In this note I will not reiterate all the wonderful things so many, far more learned and talented than myself, have to say about the glory and wonder of Eid Milad un Nabi, and the most blessed birth of the Holy Prophet. Instead, I thought it might be more evocative to share something personal, that is, the memories of my own childhood Eid Milad un Nabi. I do this because I believe that for many of us these hold a profound significance as the memories of a Pakistan which has now changed beyond recognition. The suburban and urban Pakistan I grew up in in the ’70s was utterly traditional but very tolerant.
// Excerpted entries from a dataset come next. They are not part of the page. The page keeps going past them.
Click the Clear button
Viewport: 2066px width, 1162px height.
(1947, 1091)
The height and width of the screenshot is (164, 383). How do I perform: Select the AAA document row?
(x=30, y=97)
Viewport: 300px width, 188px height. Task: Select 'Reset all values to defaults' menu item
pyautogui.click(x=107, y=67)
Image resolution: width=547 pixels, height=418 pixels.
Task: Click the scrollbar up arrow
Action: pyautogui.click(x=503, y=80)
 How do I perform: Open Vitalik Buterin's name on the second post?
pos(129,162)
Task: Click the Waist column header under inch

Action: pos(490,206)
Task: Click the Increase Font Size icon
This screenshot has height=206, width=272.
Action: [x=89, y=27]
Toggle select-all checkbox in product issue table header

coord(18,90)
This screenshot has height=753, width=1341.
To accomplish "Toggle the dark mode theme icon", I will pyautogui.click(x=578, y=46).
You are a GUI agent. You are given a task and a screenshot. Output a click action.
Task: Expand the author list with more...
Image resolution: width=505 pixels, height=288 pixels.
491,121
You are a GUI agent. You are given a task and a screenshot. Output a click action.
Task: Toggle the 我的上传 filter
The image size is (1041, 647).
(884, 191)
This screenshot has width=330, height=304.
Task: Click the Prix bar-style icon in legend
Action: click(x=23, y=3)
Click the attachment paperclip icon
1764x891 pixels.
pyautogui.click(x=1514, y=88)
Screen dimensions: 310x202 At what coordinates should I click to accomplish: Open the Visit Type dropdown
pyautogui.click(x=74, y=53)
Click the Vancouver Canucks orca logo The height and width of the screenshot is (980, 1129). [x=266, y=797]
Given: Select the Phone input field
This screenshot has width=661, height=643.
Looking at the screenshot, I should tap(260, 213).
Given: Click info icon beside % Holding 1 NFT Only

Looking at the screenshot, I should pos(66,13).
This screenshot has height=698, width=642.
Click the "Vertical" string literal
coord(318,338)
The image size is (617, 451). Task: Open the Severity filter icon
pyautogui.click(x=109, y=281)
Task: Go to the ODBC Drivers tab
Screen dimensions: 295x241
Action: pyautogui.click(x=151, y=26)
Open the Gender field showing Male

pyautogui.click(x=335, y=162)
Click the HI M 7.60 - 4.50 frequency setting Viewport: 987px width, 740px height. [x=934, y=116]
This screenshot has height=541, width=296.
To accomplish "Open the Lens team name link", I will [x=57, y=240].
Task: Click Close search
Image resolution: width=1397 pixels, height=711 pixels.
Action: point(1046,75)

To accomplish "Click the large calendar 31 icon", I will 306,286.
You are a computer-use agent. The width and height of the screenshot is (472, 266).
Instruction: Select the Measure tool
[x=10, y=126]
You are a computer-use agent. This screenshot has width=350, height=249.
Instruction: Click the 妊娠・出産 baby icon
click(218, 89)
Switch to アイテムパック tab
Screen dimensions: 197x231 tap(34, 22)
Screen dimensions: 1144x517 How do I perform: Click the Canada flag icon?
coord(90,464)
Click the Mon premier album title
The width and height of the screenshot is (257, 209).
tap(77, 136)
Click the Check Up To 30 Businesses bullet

I knew no one who would fight merely because of differences in faith, and neighbourhoods were largely nuclear and cohesive.
Growing up as a small boy, I couldn’t wait for Rabi ul Awal each year, especially the twelfth of the month. We always had special Rabi ul Awals. The cities wore festive looks, love and harmony pervaded the air, and there were large crowds everywhere. All the decorations of exterior lights, indoor candles, wreaths, and flags had been in place for several days, patiently setting the stage in advance for the day itself. Nobody got blown up for celebrating their Prophet’s birthday in those days. It was a wonderful period of the year when you had everyone around you having a good time. There was such a good spirit in the air, everybody was friendly and giving and that was lovely. The air reeked of unity and love.
I recall how my grandmother would tell me endless stories about the Prophet. Back then we used to have Milad celebrations, Naa’t renditions, Qawali concerts, festive illuminations, the whole works. I loved to hear Naa’ts and had them on in the car and at home. I loved listening to them because these were the only days I heard them intently. One of my favourites used to be “Ham madiney sey Allah kiyoo’n aa gaey, qalb e Hairaa’n ki takhti wahi’n reh gaee”. It has changed quite a bit now under the sway of extremist militancy but it is still my favourite season in the lunar calendar.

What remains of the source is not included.